Bradley sued the Sheriff and a handful of deputies. The lower court refused to grant immunity to any of the Sheriff’s Office defendants on any of the 14 counts in Bradley’s lawsuit. Not only was qualified immunity denied, but so were the state-level forms, including state-agent immunity and absolute immunity.
The defendants appealed. The Eleventh Circuit Appeals Court has taken a look at the allegations and is no more willing to extend immunity to Sheriff Franklin and her deputies. (h/t Eric Goldman)
The sheriff hoped to have the state’s expansive absolute immunity doctrine applied to her abuse of power, but the appeals court isn’t interested in turning Alabama state law into a shield for bad cops. The sheriff tried to persuade the court that anything done while officers were on the clock cannot be sued over. Yeah, we’re not doing that, says the Eleventh Circuit [PDF].
According to the defendants, even if their activities were ill-intended, the actions occurred during the course of police investigations, evidence seizures, and the like, such that absolute immunity still applies. This view requires an extraordinarily broad view of absolute immunity that would effectively immunize any conduct when the sheriff flashes his or her badge. The district court correctly rejected this view because Alabama law does not provide such infinite immunity. The allegations in the complaint extend well beyond the negligent mishandling of an investigation or sloppiness in executing a search warrant, or any other number of activities that could fairly advance the objectives of the sheriff, even if the sheriff’s actions suffered from procedural defects. Rather, the alleged activities paint a picture of a lengthy conspiracy to defraud the taxpayer, use public funds for personal gain, and punish anyone who threatened to publicize their activities. As the district court noted, the defendants cannot explain how these allegations would fit within the scope of their employment.
The same goes for the defendants’ attempt to have qualified immunity applied to their actions. The working theory here is the same: that anything done with a badge out while on the clock shouldn’t be subject to civil lawsuits.The Appeals Court rejects this attempt to expand immunity protections.

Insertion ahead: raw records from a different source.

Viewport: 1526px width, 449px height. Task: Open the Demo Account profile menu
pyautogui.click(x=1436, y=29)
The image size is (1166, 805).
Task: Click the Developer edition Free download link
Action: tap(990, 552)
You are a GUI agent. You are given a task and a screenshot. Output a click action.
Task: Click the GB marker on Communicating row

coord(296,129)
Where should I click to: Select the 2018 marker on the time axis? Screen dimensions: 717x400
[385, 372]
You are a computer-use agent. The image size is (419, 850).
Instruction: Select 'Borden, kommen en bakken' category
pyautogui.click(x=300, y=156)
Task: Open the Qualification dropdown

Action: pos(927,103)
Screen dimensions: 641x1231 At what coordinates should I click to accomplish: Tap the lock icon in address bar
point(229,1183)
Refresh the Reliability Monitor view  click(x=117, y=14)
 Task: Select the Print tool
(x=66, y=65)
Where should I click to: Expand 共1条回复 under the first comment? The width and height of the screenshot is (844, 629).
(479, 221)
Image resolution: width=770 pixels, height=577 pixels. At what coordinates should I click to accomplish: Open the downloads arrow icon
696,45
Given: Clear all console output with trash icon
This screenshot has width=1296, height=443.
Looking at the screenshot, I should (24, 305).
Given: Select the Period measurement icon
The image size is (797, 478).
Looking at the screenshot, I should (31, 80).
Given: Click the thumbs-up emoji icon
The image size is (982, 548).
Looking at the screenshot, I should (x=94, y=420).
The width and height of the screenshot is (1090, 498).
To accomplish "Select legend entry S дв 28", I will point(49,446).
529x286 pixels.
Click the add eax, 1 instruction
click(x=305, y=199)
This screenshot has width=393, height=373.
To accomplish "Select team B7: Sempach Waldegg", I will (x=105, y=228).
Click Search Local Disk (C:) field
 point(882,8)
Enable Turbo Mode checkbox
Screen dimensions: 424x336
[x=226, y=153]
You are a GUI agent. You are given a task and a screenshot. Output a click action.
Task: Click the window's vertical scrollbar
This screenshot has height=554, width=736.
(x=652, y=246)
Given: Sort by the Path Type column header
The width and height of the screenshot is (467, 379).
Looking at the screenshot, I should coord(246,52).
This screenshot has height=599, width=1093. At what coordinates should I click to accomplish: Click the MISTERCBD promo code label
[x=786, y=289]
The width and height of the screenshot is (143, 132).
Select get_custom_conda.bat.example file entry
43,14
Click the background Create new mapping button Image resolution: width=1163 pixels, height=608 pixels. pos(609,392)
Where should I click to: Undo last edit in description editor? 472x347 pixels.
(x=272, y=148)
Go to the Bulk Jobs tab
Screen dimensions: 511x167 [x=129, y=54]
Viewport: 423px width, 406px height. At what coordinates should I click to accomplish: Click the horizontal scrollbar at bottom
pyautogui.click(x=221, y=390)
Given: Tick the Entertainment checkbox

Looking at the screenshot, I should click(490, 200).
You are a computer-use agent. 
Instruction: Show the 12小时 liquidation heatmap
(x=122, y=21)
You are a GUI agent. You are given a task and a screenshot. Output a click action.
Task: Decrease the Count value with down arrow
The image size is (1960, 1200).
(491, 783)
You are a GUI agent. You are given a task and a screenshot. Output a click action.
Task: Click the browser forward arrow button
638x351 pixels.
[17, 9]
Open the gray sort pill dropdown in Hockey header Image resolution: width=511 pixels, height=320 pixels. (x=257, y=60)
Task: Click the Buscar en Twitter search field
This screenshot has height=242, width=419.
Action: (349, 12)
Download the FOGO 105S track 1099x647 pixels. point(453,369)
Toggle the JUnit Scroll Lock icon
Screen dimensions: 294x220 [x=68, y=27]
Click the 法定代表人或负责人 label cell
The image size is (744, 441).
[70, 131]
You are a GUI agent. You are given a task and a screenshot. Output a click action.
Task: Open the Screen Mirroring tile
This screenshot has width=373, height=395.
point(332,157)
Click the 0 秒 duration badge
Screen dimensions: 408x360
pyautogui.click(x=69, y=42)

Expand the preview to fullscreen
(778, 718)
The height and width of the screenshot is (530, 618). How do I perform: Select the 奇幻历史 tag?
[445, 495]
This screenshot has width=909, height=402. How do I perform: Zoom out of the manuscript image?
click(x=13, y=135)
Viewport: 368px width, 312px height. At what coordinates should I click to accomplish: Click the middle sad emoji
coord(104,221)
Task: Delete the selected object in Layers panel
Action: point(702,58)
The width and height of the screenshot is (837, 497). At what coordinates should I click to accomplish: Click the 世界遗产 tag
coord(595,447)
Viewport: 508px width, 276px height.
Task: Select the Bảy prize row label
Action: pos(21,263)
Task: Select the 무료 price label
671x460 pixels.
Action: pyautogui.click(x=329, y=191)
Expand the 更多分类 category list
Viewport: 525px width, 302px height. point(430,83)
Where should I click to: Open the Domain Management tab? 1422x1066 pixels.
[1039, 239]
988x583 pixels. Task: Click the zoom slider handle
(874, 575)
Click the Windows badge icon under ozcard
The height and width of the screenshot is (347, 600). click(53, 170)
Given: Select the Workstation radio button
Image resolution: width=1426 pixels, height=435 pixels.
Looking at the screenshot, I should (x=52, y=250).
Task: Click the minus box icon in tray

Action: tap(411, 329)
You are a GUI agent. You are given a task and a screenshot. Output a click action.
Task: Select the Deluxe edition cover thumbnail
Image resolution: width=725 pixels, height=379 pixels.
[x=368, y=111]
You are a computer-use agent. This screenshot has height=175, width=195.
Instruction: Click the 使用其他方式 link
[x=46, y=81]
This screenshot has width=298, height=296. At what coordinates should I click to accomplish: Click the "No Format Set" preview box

The defendants urge us to find that Bradley’s Fourth, Fifth, and Fourteenth Amendment claims are barred under the doctrine of qualified immunity. The district court rejected this argument, finding that the defendants were unable to meet their burden of showing that their alleged acts fell within the scope of their discretionary authority. Rather, Bradley alleged that the defendants had engaged in extortion to collect information on him, then knowingly violated the law by lying to a judge to secure a search warrant.
[T]heir argument is unworkable in practice. If qualified immunity applies to these allegations, then it is difficult to envision any limiting principle, similar to the problem noted in the absolute immunity analysis, where any malfeasance does not receive immunity owing to the presence of a sheriff’s badge.
There’s no good faith shown here either. Immunity protects the actions of “reasonable” officers. Nothing here approaches “reasonable.”
It is harder to think of a better example of knowingly violating a plaintiff’s constitutional rights than the allegation, which we are bound to accept as true, that the defendants facilitated the installation of an unauthorized keylogger on Bradley’s computer, misled a judge to secure an invalid search warrant, then raided Bradley’s home. Said another way, these allegations are the antithesis of the type for which one might be entitled to “good faith” immunity.
The lawsuit lives and Sheriff Ana Franklin will have to face all 14 counts brought against her. The same for two of her deputies. The sheriff could have stopped starving inmates and enriching herself at their expense, but instead she decided to engage in extortion and illegal searches. It seems like corruption may be the only thing she knows. Too bad for her that she sucks at it.